I’ve read that they’ve been made illegal in some other countries, including Nepal and Bhutan (see links below). I’ve heard different claims about Ethiopia. The thing is, I don’t care too much. Even in the world’s most responsible countries there will be things which are legal but not right, or illegal but right. Governments will never be in a position to make all our decisions for us.
3. “Ethiopia doesn’t have to lose. We can actually benefit, by recruiting new members from other countries.”
In principle this is true, but in practice it’s extremely unlikely that enough new members will be found elsewhere to balance the losses here. You will find people in most other countries more skeptical about these schemes. Every other country I’ve read of that has been entered by them has suffered a large loss.
Anyway, the issue goes beyond patriotism. In any pyramid scheme, the majority are losers and a handful of con men win big. If Ethiopia somehow manages to turn a profit at the expense of a bunch of suckers in, say, Bangladesh, my sympathy will be with the Bangladeshis.
4. “Not all network marketing/multi-level marketing companies are scams.”
This is true. For example, in the US, Tupperware has historically used a somewhat similar scheme to sell its products. (See the Wikipedia articles on “Multi-level marketing” and “Pyramid scheme”, linked below.)
The difference, once again, is price. Tupperware containers are popular for their own merits and are bought by non-members who consider them a good deal. These non-member customers are why Tupperware has existed for decades without collapsing.
However, as far as I know none of the companies using these techniques in Ethiopia operate like Tupperware. Instead, they sell products pretty much entirely to their own members. No non-member would consider paying the prices they charge. What they’re really selling is membership, and when they run out of people who want to buy that, those who joined last will find that what they bought was worthless.
5. “Jacob, you obviously don’t know much about the company I’m with. What you said above doesn’t apply to my company at all.”
It’s true that I haven’t gone through all the materials for the different companies operating here. In fact I’m still pretty ignorant about them. If something I wrote doesn’t seem right or fair, please email me (firstname.lastname@example.org) to correct me. I promise I will consider and reply to what you say. I also am still learning about this subject.
6. “Do you have any links with information about these companies?”
Sure. Here are a few:
Ethiopian Reporter article about GoldQuest:
detailed argument between people for and against GoldQuest, including many good
links by a passionate critic named Python (not me!):
Details about Sri Lanka’s disastrous experience with GoldQuest:
some related subjects:
http://en.wikipedia.org/wiki/Economy_of_Albania (search for “pyramid” – yikes!)
· Or, do your own online survey by Googling “goldquest” (or “goldquest pyramid”, etc).
As you can see, the issue is hotly debated, and the results could be serious both for many individuals and for the country. In the end, at least until the government strongly intervenes, each person will have to make his or her own decision. So here are my three recommendations to everyone concerned:
· Don’t just believe anything anyone tells you, including me! Think for yourself. As I’ve said elsewhere, at this point in history there is no excuse for being uninformed if you have access to the Internet. And anyone considering paying a 6000-birr membership fee should be willing to first invest 20 or 30 birr in research at an Internet cafe.

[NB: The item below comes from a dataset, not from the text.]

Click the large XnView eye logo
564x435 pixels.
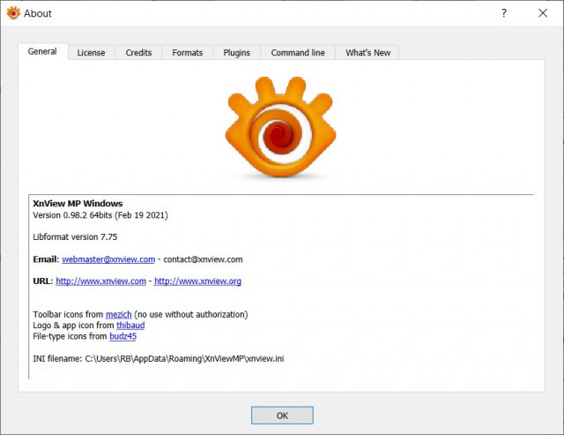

· Whatever you conclude, be sincere. Discuss pros and cons openly with others, so you can all be better informed. If you ever find yourself deceiving a friend just to make some money, something has gone very wrong.

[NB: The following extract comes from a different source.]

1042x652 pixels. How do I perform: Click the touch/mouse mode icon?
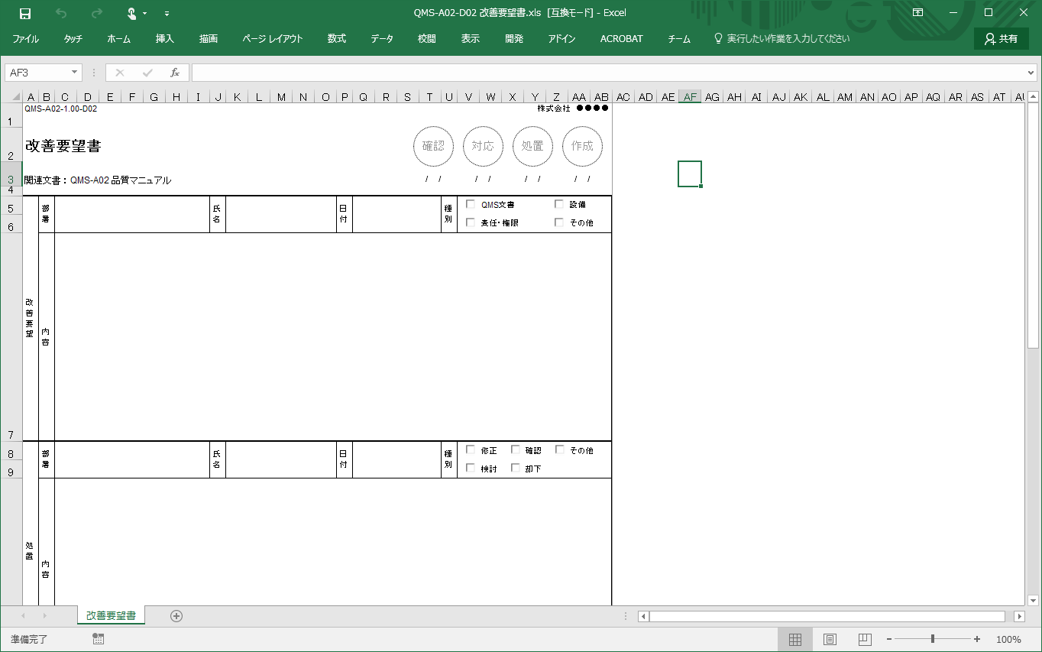point(131,13)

· Only risk money you can afford to lose! And whatever you do, don’t borrow money to join!! Even if you think it’s the greatest idea in history, it should be obvious to you that some sensible people think it’s risky. Hundreds of people in other countries have committed suicide when pyramid schemes they had invested everything in collapsed (see the Wikipedia links above). Don’t risk putting yourself in that position. Let’s make sure that, if things don’t work out, we’ll be able to laugh about it later on.